### Page text
****

# Wood Shed Size?



## big rockpile (Feb 24, 2003)

Thinking of building a Small 12X12 Wood Shed, know this won't hold a Winters Wood but figure it should work just keep adding to it as we use.

Thoughts?

big rockpile


----------



## jwal10 (Jun 5, 2010)

That is 4 1/2 cords 4' high, almost 7 cord 6' high. If you build it so you can take 1/2 out 1 side you can refill that side with seasoned wood, then take the other 1/2 out the other side, you would have DRY wood to burn all winter....James


----------



## PorkChopsMmm (Aug 16, 2010)

I am with jwal10. I built one that is 12x12 and I am planning on stacking ~6 cords of wood... or more if I can make it fit. Here is a picture.

****

### Records provided

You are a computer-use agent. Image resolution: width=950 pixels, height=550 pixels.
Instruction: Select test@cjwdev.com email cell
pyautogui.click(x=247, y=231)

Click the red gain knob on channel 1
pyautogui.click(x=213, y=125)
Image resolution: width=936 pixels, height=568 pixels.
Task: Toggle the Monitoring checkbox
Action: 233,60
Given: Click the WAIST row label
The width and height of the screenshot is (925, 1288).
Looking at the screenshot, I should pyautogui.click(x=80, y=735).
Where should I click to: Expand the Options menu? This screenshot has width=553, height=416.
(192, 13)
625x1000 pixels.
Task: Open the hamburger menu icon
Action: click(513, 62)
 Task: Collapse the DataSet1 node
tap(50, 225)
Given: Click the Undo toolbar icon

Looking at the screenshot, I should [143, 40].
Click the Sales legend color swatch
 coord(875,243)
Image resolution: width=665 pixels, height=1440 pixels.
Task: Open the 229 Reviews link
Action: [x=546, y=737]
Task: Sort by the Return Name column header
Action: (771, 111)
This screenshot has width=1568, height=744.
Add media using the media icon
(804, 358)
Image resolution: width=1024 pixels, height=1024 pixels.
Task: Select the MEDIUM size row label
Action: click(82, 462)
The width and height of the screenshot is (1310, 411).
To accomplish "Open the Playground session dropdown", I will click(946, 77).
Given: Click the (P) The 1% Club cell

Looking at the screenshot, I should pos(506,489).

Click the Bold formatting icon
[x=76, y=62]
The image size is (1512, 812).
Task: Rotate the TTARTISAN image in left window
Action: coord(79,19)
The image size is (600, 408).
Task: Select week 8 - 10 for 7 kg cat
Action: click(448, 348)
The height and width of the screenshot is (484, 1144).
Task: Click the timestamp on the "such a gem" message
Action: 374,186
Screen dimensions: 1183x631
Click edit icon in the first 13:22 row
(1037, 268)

****

### Instructions
**a)** List the usernames of everyone who posted in the wood shed thread.
**b)** Carry on the wood shed thread from the point where it stops.

### Answers below
**a)** big rockpile, jwal10, PorkChopsMmm

**b)**
----------



## TnAndy (Sep 15, 2005)

Make it a gable roof, side both sides that the roof comes off on, leaving the ends open. As jwal said, you can access both ends at the same time. Heap it up 7+', and you can get 8 cords in it.

Mine are 'dragable'....I move them around to where I'm thinning, or have a bunch of wood to take down. They measure 6x12 inside, 6' in the back up to 7 1/2', and I figure they hold 3 1/2-4 cords.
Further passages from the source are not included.